Deutschland ist eines der führenden Industrienationen weltweit. Der Anteil des verarbeitenden Gewerbes an der Bruttowertschöpfung betrug 23,4% im Jahr 20171, ebenso wurden im gleichen Zeitraum Waren im Wert von 1279,07 Milliarden Euro exportiert, wodurch Deutschland der drittgrößte Exporteur weltweit ist2. Diese Zahlen belegen eindrucksvoll, wie wichtig die Produktion für das Wachstum, die Beschäftigung und den Wohlstand ist. Um diese Position zu halten, oder weiter auszubauen muss sich in den nächsten Jahren die Industrie weiterentwickeln und ihre Innovationspotenziale nutzen.

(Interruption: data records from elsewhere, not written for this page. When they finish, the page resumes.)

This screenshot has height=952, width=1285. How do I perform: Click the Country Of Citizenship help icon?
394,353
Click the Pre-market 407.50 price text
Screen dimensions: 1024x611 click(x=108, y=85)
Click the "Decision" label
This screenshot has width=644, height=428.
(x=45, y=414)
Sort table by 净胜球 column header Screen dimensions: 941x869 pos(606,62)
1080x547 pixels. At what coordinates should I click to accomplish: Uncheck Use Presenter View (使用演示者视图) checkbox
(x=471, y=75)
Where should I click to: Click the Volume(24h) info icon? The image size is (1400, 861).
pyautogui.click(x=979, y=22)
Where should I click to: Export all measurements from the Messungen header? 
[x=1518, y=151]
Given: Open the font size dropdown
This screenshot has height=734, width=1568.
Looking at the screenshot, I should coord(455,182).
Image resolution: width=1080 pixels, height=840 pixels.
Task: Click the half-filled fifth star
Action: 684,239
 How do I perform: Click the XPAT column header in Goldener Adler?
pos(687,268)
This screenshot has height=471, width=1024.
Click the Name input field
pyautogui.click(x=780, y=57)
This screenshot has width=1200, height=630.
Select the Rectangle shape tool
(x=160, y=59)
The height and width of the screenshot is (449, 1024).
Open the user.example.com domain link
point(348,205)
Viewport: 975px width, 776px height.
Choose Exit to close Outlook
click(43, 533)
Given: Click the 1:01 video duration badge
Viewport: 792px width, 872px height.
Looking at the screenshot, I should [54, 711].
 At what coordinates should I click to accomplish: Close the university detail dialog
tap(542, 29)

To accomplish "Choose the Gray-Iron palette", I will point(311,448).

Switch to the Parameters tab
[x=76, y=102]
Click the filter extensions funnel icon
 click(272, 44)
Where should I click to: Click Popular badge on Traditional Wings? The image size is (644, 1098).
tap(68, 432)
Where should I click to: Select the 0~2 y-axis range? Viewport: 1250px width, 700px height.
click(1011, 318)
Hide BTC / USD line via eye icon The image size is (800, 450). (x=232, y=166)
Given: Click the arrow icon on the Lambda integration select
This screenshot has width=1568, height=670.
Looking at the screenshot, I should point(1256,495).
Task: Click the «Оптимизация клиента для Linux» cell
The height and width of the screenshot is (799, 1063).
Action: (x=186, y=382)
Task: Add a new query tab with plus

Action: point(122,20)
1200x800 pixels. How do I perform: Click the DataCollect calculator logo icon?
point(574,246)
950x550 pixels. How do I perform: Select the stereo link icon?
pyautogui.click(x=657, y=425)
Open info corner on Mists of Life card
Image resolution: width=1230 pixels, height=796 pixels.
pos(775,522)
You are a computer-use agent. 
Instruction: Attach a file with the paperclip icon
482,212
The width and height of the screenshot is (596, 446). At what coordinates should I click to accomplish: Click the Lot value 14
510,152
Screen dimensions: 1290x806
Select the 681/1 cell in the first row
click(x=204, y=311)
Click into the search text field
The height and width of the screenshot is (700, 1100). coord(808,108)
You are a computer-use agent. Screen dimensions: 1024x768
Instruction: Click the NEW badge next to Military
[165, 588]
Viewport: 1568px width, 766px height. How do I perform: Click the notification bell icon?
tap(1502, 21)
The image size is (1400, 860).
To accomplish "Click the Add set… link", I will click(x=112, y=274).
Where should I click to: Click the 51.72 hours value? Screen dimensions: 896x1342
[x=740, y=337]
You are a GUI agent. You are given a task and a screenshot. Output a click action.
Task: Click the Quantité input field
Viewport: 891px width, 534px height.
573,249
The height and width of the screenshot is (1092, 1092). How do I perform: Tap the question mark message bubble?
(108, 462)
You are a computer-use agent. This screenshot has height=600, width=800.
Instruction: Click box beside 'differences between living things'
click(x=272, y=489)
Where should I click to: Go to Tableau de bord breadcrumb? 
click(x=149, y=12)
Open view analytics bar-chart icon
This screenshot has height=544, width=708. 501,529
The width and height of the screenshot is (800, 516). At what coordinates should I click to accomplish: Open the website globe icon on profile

Die Produktlebenszyklen werden kürzer und die Kundenanforderungen, sowie der Wettbewerbsdruck steigen, so dass der Markt nach individuelleren Gütern bei gleichbleibender Qualität und gleichzeitig kürzerer Lieferzeit verlangt. Die Folge ist eine komplexere Herstellung der Produkte. Die Losgrößen werden geringer (bis zu Losgröße 1) und die Zahl der Varianten wird höher, wodurch die Produktionssysteme flexibler werden müssen, damit sie mit dem höchst volatilen Markt umgehen können.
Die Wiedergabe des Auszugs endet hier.